Problem —
All lines in the records below from the line with "Task: Select the pencil drawing tool" through the line with "The image size" are to be given again exactly, both ends included; the pictures are to be left out.

Input —
*** Block opens ***

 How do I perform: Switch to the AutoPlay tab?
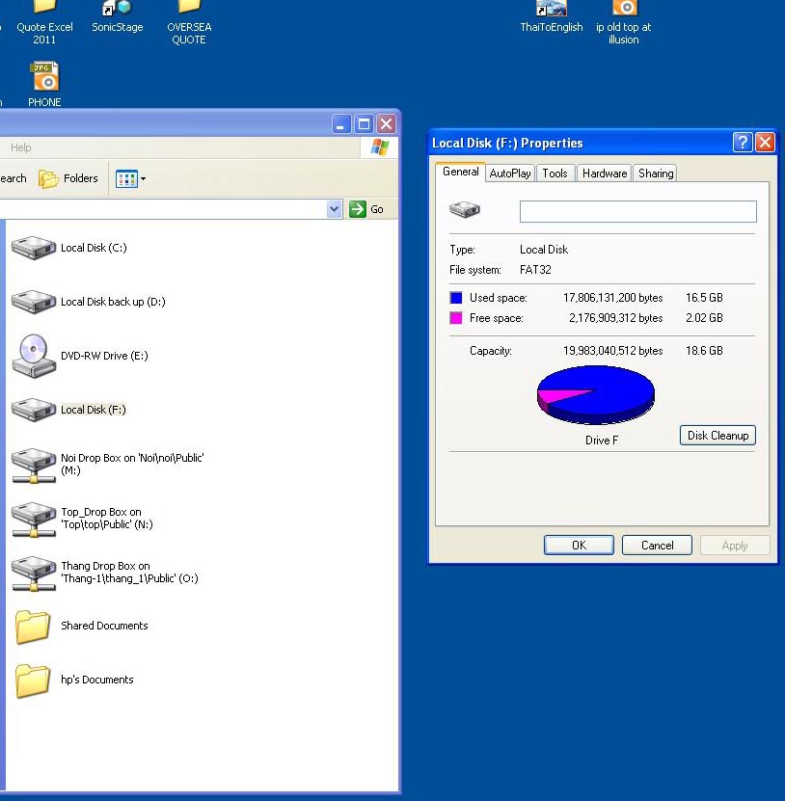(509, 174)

*** Block closes ***
*** Block opens ***

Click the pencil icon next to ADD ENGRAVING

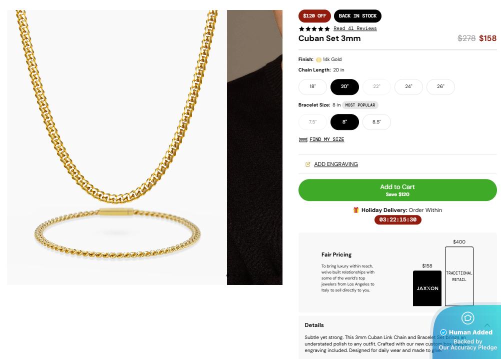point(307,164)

*** Block closes ***
*** Block opens ***

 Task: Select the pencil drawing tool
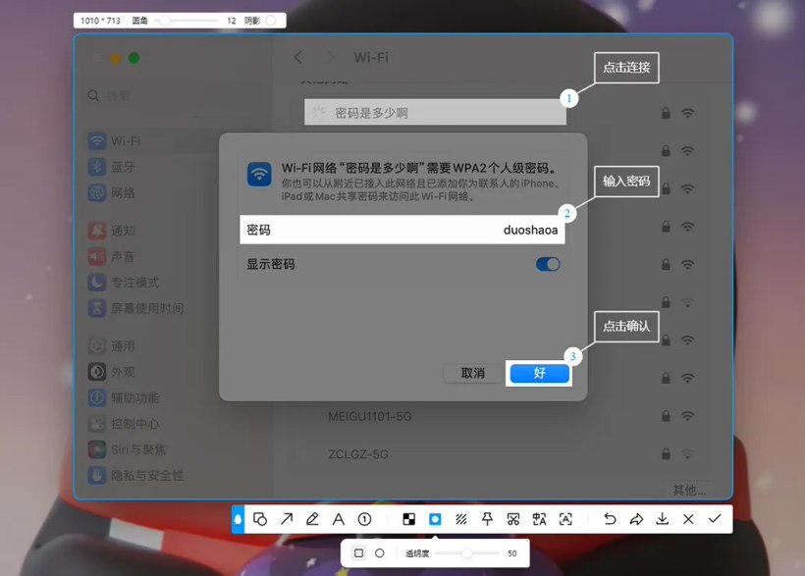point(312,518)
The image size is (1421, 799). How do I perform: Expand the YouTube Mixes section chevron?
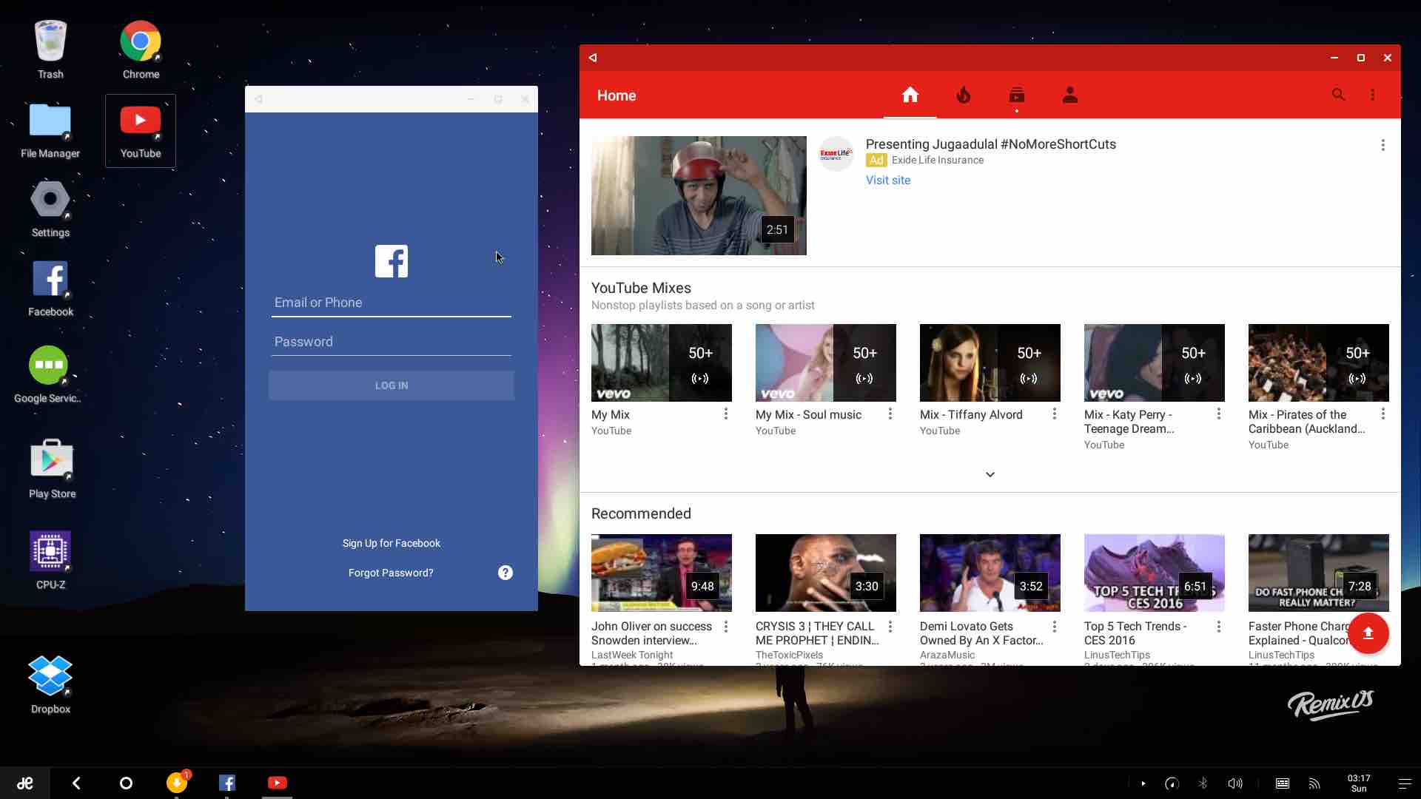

*** Block closes ***

Answer for this exercise —
 Task: Select the pencil drawing tool
point(312,518)
The image size is (1421, 799). How do I perform: Expand the YouTube Mixes section chevron?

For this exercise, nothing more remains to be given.